**INFORMATION PROVIDED**
___

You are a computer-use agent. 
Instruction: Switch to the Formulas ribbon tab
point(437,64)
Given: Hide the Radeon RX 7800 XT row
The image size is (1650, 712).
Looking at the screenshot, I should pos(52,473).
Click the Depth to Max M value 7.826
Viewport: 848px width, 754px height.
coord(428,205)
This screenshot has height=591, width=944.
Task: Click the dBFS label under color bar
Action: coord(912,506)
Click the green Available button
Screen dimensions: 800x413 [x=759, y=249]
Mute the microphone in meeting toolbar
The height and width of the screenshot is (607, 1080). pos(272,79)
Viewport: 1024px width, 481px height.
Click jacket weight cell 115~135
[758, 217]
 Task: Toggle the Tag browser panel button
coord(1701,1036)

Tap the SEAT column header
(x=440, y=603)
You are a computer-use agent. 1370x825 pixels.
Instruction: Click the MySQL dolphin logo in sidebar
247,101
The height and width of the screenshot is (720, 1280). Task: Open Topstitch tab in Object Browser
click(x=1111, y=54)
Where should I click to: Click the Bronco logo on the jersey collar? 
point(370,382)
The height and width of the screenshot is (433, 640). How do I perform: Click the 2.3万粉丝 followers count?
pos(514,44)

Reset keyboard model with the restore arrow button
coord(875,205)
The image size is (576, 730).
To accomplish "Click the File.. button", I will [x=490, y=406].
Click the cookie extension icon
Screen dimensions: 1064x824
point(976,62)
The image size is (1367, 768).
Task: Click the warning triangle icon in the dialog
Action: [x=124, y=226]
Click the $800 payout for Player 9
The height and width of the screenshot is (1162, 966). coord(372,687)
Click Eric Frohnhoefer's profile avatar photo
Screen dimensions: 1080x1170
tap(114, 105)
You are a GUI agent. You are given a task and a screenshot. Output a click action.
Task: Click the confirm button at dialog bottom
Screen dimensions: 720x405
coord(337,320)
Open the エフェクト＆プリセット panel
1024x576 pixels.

___

**WHAT THE TASK REQUIRES**
The full listing should be restated word for word.

**ANSWER FOR THIS EXERCISE**
You are a computer-use agent. 
Instruction: Switch to the Formulas ribbon tab
point(437,64)
Given: Hide the Radeon RX 7800 XT row
The image size is (1650, 712).
Looking at the screenshot, I should pos(52,473).
Click the Depth to Max M value 7.826
Viewport: 848px width, 754px height.
coord(428,205)
This screenshot has height=591, width=944.
Task: Click the dBFS label under color bar
Action: coord(912,506)
Click the green Available button
Screen dimensions: 800x413 [x=759, y=249]
Mute the microphone in meeting toolbar
The height and width of the screenshot is (607, 1080). pos(272,79)
Viewport: 1024px width, 481px height.
Click jacket weight cell 115~135
[758, 217]
 Task: Toggle the Tag browser panel button
coord(1701,1036)

Tap the SEAT column header
(x=440, y=603)
You are a computer-use agent. 1370x825 pixels.
Instruction: Click the MySQL dolphin logo in sidebar
247,101
The height and width of the screenshot is (720, 1280). Task: Open Topstitch tab in Object Browser
click(x=1111, y=54)
Where should I click to: Click the Bronco logo on the jersey collar? 
point(370,382)
The height and width of the screenshot is (433, 640). How do I perform: Click the 2.3万粉丝 followers count?
pos(514,44)

Reset keyboard model with the restore arrow button
coord(875,205)
The image size is (576, 730).
To accomplish "Click the File.. button", I will [x=490, y=406].
Click the cookie extension icon
Screen dimensions: 1064x824
point(976,62)
The image size is (1367, 768).
Task: Click the warning triangle icon in the dialog
Action: [x=124, y=226]
Click the $800 payout for Player 9
The height and width of the screenshot is (1162, 966). coord(372,687)
Click Eric Frohnhoefer's profile avatar photo
Screen dimensions: 1080x1170
tap(114, 105)
You are a GUI agent. You are given a task and a screenshot. Output a click action.
Task: Click the confirm button at dialog bottom
Screen dimensions: 720x405
coord(337,320)
Open the エフェクト＆プリセット panel
1024x576 pixels.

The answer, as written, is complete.